What to work on
An exact copy of the entries below is required, with all pictures removed.

Dataset extract
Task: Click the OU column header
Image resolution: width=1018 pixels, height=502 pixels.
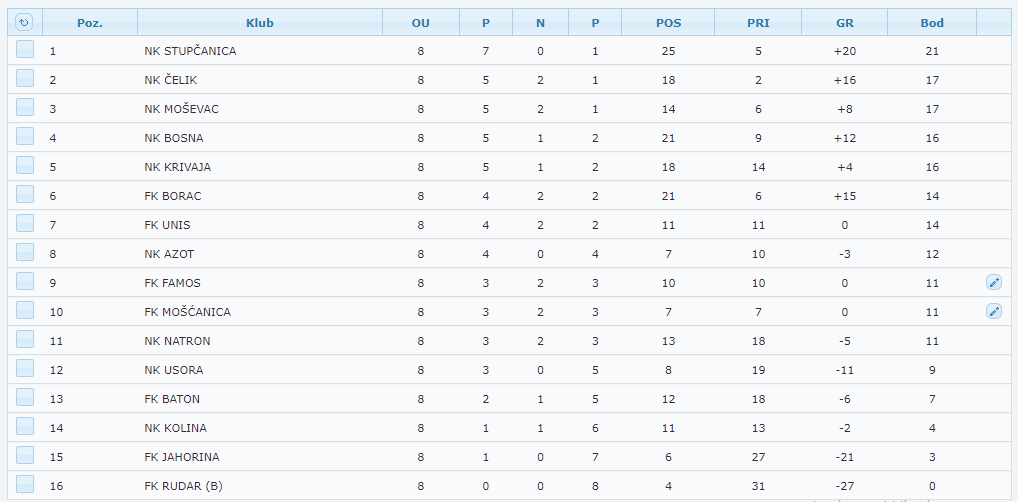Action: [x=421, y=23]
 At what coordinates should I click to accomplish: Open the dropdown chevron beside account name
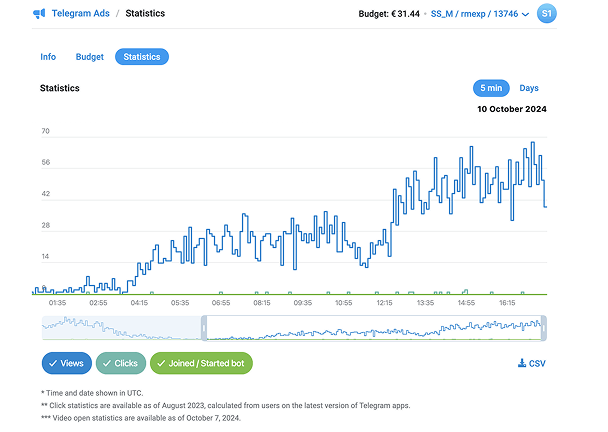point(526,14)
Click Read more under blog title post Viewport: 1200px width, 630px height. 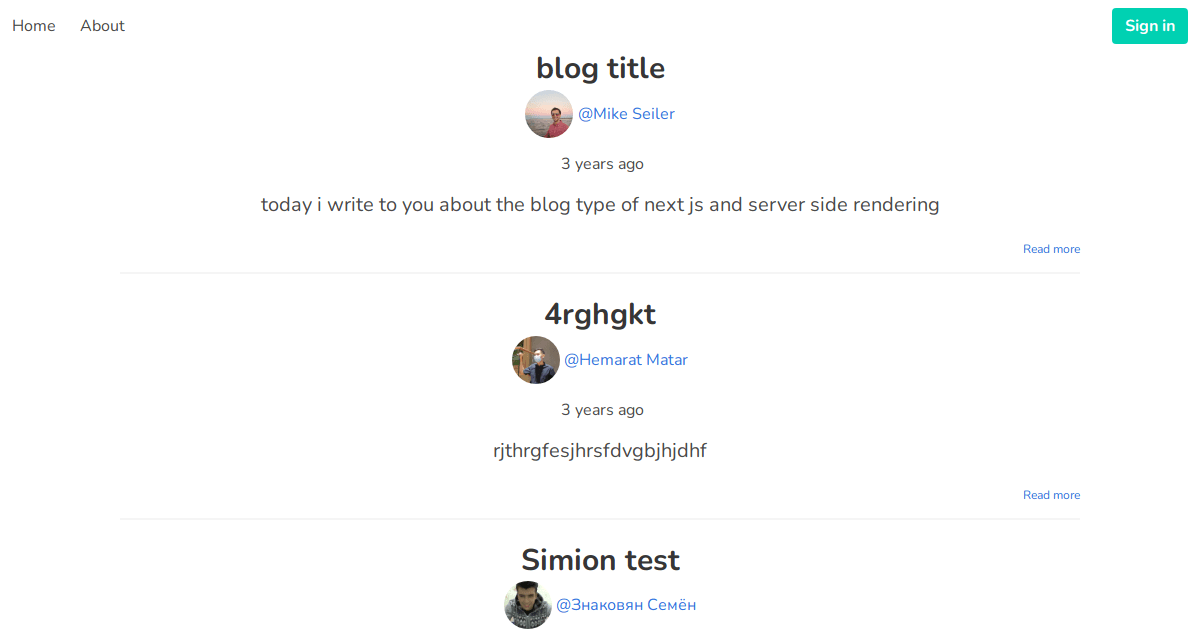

Output for this task
Task: Click the OU column header
Image resolution: width=1018 pixels, height=502 pixels.
Action: [x=421, y=23]
 At what coordinates should I click to accomplish: Open the dropdown chevron beside account name
point(526,14)
Click Read more under blog title post Viewport: 1200px width, 630px height. 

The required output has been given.